What you should do:
For every record below, repeat the text exactly and pass over any image.

Data:
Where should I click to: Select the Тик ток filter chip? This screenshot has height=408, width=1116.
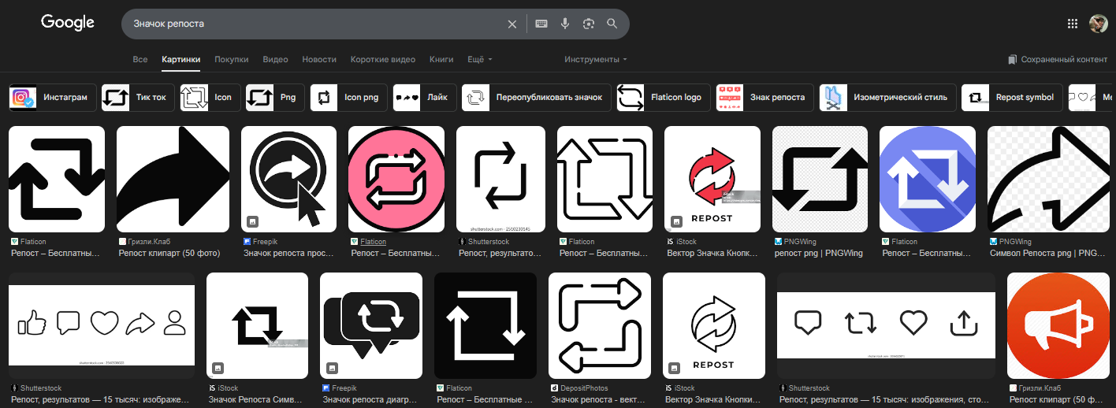point(137,98)
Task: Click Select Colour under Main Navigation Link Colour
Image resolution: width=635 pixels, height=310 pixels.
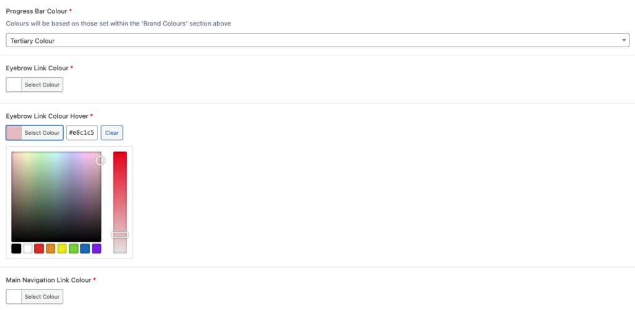Action: (42, 296)
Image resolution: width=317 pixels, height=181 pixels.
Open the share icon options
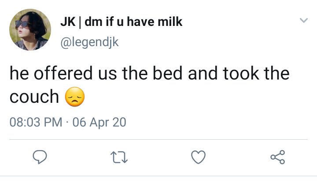click(278, 157)
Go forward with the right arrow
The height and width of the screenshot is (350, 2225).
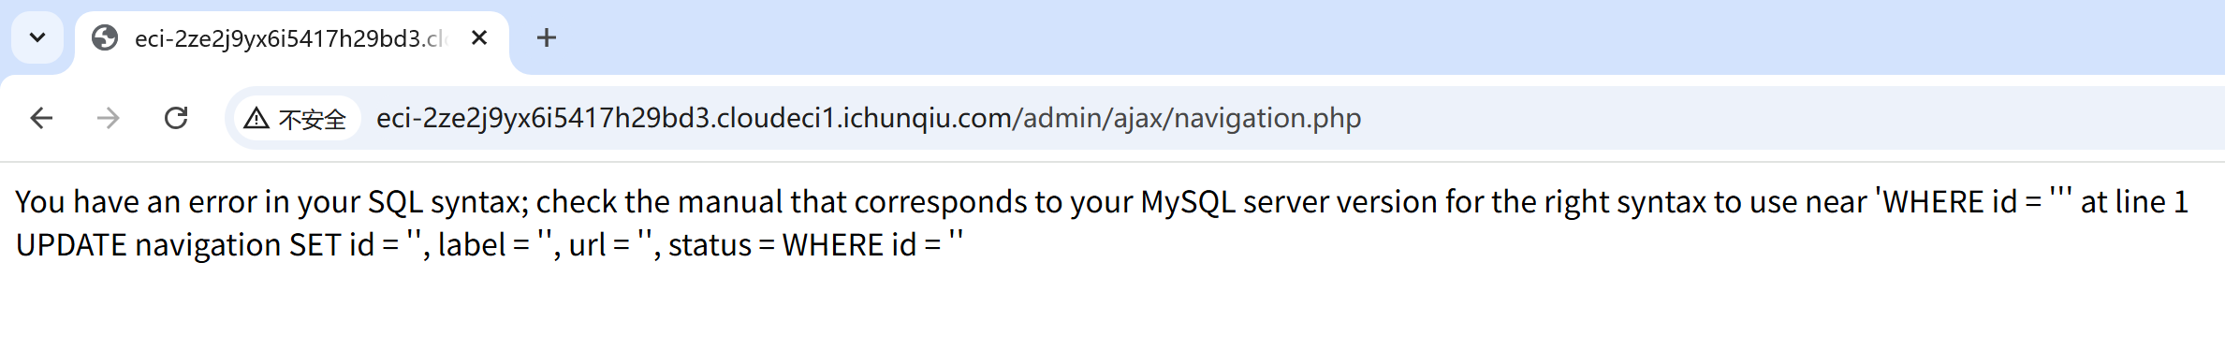[109, 118]
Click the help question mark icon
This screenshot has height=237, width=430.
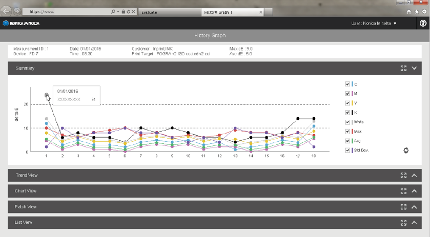click(423, 23)
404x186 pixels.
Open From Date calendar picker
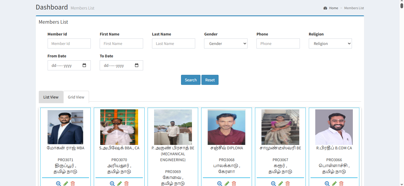pyautogui.click(x=84, y=65)
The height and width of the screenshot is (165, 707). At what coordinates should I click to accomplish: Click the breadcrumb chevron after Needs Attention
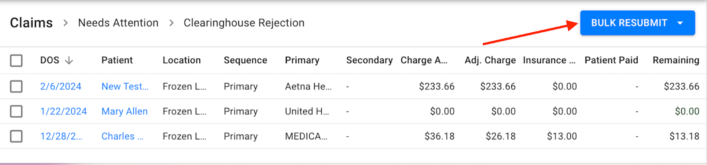click(x=171, y=23)
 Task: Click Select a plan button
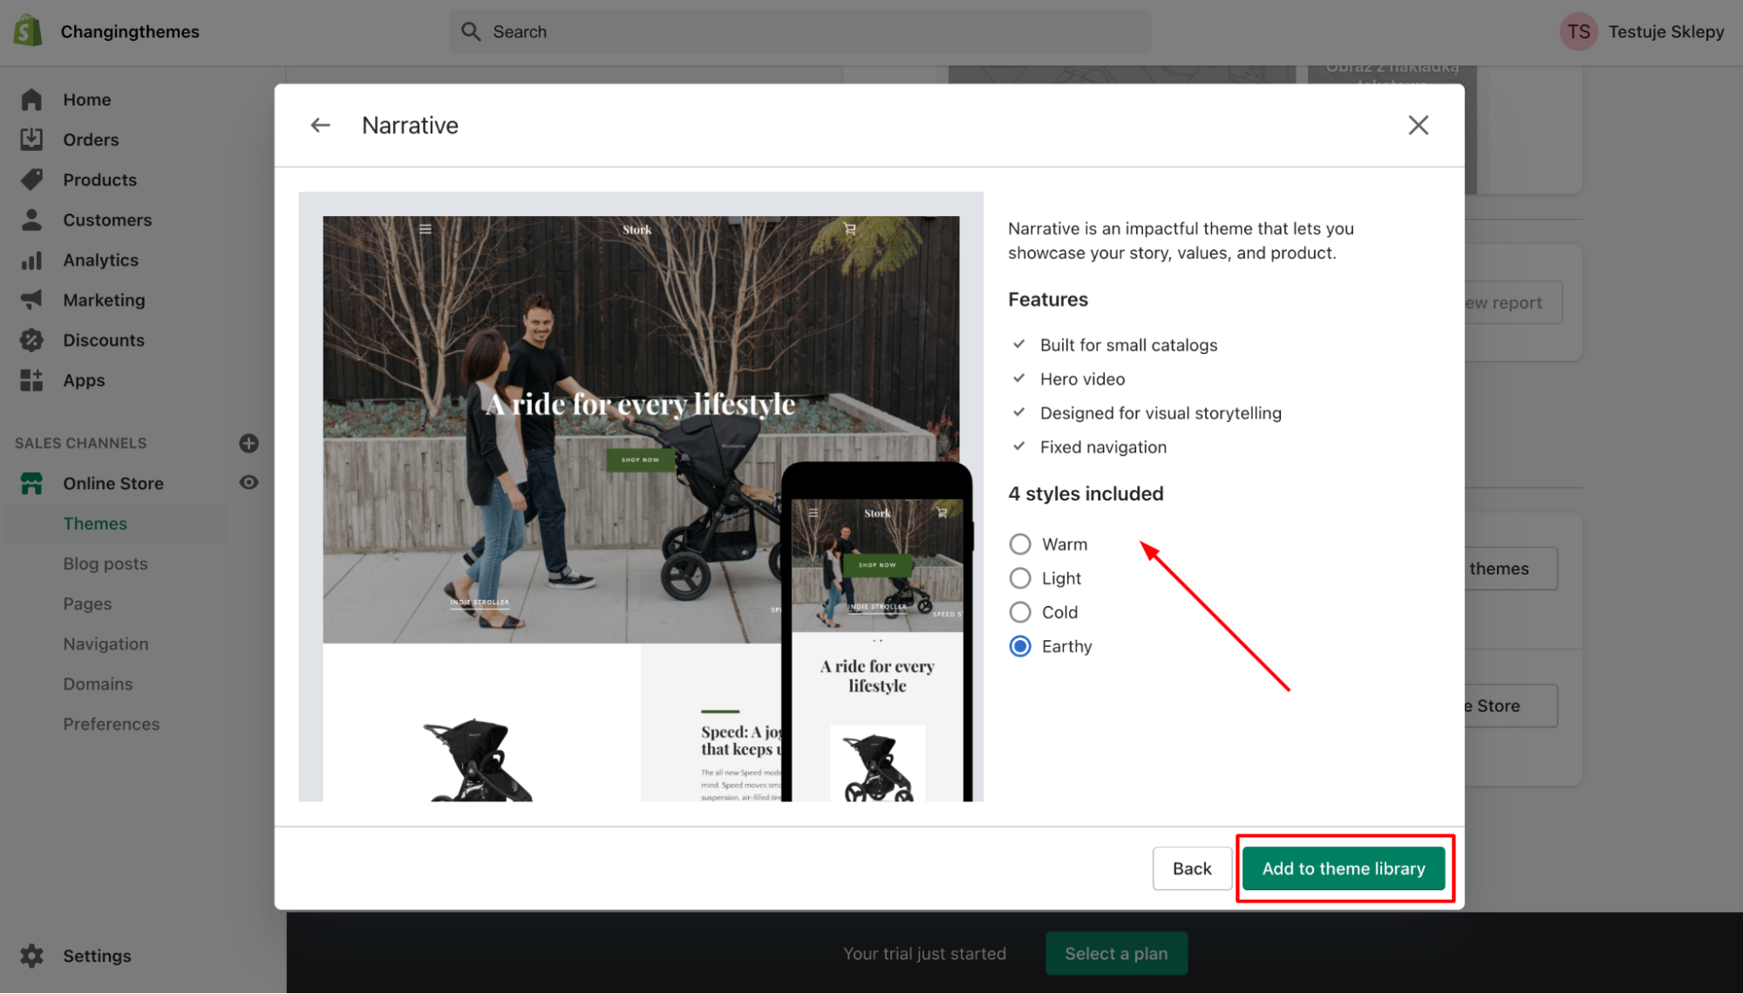[1114, 953]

Solution for this problem:
Where should I click to: Select the Тик ток filter chip? This screenshot has height=408, width=1116.
point(137,98)
Task: Click Select Colour under Main Navigation Link Colour
Image resolution: width=635 pixels, height=310 pixels.
Action: (42, 296)
Image resolution: width=317 pixels, height=181 pixels.
Open the share icon options
click(278, 157)
Go forward with the right arrow
The height and width of the screenshot is (350, 2225).
[109, 118]
Click the help question mark icon
This screenshot has height=237, width=430.
click(423, 23)
404x186 pixels.
Open From Date calendar picker
pyautogui.click(x=84, y=65)
The height and width of the screenshot is (165, 707). At what coordinates should I click to accomplish: Click the breadcrumb chevron after Needs Attention
click(x=171, y=23)
 Task: Click Select a plan button
[1114, 953]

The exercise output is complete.